Actually, if you maybe currently renting and thinking of using this technique perhaps your landlord would be glad to help you out! There are a few variations that could be used depending upon you and your owner. Do they want the market price or are they just desperate to get out from the monthly payments – perhaps facing foreclosure?
The simplest method is to take over their mortgage payments – called ‘assuming’ the mortgage. You will need to be approved by the initial lender to presume the mortgage. If you can’t get approved for an assumable mortgage you could as well try a ‘subject to’ assumption where you merely make repayments while the property stays in the seller’s name.
You take over the original mortgage and make a 2nd mortgage on the remaining cost of the house with the seller. Offer a high, interest-only payment for a short time frame – 2 or 3 years. Rather than having the money sit down in a bank they could be getting a high interest over 2 or 3 years with the rest due in full at the end of the investment term.

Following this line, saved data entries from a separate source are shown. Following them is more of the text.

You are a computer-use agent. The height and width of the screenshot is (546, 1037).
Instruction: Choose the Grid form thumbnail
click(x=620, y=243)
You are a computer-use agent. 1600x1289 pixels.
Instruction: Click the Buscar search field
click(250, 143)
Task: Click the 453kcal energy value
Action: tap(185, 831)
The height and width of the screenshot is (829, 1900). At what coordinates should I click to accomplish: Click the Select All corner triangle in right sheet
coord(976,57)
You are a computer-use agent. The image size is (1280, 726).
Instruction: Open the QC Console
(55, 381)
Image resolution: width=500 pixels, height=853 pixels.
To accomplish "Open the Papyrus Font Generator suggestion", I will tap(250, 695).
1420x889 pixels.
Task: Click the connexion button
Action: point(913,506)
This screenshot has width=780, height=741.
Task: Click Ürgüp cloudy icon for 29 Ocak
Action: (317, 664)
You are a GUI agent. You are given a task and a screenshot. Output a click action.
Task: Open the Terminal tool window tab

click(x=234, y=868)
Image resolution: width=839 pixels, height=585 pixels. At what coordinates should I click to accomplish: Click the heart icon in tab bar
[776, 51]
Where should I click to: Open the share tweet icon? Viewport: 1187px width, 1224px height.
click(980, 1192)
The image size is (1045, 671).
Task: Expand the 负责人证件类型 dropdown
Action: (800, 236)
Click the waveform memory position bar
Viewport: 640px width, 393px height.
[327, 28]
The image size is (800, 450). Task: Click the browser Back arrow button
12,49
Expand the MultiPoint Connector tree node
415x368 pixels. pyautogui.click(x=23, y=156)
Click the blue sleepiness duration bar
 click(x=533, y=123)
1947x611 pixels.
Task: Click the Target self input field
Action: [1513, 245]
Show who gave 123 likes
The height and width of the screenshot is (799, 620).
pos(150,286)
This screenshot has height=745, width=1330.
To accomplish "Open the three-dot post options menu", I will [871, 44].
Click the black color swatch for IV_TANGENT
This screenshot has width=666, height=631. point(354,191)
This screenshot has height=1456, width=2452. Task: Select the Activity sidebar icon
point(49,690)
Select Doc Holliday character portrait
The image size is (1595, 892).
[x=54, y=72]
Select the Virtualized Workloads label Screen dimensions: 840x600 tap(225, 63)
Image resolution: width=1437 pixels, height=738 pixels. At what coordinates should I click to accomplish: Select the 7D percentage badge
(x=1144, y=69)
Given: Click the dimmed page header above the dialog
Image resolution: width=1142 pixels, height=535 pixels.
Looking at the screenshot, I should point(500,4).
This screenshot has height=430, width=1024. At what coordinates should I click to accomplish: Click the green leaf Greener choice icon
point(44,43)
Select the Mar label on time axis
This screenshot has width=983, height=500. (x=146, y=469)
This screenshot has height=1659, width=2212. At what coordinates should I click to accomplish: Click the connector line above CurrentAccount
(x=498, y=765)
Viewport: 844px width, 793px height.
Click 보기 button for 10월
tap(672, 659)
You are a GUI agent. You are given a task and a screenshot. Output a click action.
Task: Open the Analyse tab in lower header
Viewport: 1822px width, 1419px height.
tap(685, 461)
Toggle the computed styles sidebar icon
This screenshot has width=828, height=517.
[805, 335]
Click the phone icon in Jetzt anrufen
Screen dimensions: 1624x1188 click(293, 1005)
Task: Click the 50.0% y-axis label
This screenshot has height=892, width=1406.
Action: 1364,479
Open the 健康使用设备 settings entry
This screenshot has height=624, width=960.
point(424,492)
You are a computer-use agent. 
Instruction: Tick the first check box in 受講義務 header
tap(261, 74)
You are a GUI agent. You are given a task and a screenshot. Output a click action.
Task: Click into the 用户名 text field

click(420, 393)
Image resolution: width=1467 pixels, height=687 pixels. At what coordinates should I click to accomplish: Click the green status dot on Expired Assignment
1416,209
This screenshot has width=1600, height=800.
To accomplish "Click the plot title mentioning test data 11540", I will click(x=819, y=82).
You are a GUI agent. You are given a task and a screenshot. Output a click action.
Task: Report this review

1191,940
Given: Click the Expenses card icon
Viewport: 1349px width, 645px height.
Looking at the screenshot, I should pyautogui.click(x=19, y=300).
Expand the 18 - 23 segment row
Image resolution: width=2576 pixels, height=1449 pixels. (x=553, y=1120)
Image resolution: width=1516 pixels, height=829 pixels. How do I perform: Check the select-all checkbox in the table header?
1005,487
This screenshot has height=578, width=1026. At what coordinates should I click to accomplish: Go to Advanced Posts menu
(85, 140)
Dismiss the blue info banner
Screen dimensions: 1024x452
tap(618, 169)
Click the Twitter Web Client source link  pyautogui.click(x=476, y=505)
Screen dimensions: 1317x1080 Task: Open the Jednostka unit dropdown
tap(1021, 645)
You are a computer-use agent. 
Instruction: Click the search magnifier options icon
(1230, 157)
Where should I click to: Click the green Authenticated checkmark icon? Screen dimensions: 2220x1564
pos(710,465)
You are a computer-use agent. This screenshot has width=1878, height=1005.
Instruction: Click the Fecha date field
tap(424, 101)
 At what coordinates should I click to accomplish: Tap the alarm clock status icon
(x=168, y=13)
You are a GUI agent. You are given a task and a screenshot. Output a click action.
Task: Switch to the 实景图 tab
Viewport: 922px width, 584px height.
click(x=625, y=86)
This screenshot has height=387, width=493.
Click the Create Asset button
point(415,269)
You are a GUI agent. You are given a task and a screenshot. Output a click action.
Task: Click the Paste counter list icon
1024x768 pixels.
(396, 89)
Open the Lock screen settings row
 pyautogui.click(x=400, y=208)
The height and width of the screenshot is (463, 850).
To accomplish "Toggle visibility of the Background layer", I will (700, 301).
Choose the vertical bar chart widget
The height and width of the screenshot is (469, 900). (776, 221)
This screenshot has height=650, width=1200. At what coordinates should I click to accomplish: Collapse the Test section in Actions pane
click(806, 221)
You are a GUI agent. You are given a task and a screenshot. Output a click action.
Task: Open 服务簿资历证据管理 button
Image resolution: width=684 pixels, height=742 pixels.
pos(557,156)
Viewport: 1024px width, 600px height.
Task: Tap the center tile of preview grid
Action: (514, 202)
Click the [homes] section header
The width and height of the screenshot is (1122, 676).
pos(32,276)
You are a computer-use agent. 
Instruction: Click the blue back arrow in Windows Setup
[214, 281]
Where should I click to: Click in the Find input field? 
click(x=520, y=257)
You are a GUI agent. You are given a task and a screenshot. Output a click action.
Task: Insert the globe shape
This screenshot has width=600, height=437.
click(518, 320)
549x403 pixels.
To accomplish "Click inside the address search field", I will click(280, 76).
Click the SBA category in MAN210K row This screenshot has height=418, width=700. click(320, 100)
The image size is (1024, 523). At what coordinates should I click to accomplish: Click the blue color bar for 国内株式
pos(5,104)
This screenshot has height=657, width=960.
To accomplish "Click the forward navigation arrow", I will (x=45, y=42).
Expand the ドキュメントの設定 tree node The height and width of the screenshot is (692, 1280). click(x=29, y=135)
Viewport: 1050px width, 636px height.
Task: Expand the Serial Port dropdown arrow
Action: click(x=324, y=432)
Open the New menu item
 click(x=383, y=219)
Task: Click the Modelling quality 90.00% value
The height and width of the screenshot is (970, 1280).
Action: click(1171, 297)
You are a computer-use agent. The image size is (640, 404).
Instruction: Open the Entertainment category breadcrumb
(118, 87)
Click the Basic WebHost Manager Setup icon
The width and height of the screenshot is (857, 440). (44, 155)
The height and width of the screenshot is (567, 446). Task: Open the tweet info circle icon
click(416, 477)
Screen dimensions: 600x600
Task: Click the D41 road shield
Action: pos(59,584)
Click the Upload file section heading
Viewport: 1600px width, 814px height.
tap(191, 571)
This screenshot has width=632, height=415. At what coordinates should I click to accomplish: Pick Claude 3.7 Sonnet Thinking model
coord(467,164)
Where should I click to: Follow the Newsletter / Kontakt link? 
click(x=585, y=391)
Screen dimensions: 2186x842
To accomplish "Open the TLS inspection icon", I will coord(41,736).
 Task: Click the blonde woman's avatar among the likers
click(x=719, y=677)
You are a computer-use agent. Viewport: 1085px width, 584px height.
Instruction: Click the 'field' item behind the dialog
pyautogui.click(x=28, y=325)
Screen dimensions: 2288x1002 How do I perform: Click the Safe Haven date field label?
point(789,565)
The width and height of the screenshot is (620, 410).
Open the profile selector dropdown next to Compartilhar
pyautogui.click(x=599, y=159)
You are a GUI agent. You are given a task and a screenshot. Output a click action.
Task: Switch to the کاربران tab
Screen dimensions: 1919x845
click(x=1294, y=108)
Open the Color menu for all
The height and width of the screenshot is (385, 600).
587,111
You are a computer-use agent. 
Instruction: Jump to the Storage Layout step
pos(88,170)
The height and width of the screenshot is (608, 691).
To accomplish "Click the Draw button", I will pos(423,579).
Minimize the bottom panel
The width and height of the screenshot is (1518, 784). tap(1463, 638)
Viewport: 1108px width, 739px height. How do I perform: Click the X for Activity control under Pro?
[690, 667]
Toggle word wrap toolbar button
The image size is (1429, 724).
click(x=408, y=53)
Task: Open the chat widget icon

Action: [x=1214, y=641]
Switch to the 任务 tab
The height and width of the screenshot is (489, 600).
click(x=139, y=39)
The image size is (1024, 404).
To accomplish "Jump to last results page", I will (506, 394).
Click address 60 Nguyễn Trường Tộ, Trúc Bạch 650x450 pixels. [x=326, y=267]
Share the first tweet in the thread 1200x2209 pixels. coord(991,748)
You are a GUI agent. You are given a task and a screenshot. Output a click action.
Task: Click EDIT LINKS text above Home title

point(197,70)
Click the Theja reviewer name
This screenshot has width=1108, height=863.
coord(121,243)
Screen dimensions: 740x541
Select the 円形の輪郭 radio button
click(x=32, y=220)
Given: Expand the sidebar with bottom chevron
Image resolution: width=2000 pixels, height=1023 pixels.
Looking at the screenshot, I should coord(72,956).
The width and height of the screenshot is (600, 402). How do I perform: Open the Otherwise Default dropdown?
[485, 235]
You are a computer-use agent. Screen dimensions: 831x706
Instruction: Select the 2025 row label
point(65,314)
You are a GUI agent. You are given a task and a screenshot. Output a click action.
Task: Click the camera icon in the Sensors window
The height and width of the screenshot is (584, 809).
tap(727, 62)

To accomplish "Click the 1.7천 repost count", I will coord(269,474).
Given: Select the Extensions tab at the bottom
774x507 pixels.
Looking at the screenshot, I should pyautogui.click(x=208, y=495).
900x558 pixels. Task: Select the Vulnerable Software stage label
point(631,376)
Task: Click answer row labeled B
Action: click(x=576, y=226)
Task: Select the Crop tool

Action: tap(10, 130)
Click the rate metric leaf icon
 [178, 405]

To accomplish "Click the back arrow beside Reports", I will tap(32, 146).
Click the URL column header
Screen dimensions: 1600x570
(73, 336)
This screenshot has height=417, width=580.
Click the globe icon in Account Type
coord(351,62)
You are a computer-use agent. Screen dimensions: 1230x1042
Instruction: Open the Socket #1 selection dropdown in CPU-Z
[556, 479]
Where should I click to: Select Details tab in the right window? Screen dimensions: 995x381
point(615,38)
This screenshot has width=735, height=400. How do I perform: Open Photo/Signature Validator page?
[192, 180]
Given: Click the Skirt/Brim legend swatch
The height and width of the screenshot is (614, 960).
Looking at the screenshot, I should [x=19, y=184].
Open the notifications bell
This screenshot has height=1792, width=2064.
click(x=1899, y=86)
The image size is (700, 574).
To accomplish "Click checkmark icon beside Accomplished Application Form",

When the term ends you ought to be able to refinance the cost, or you can sell. Unless you strike an actual bad market the value of the home should have risen by then.
A lot of mortgage lenders merely want to make a great investment. While your local bank could still be lacking confidence there are lots of financial lenders that would like to make a deal. Financiers prefare property investing. The mortgage is mostly around 60-70% of the value of the property, so as long as they understand they get their money back in the value of the estate if you default, they do not care what sort of money you make. Conclude the deal with a second mortgage created with the seller. In case you default they could eventually foreclose on the property and sell it, paying off the existing mortgage in the proceeds.
Now you can observe the whole picture. It is good that seller and buyer may work together. In the event that they can’t wait for a sale, you may still give them their asking price with a little versatility on their part.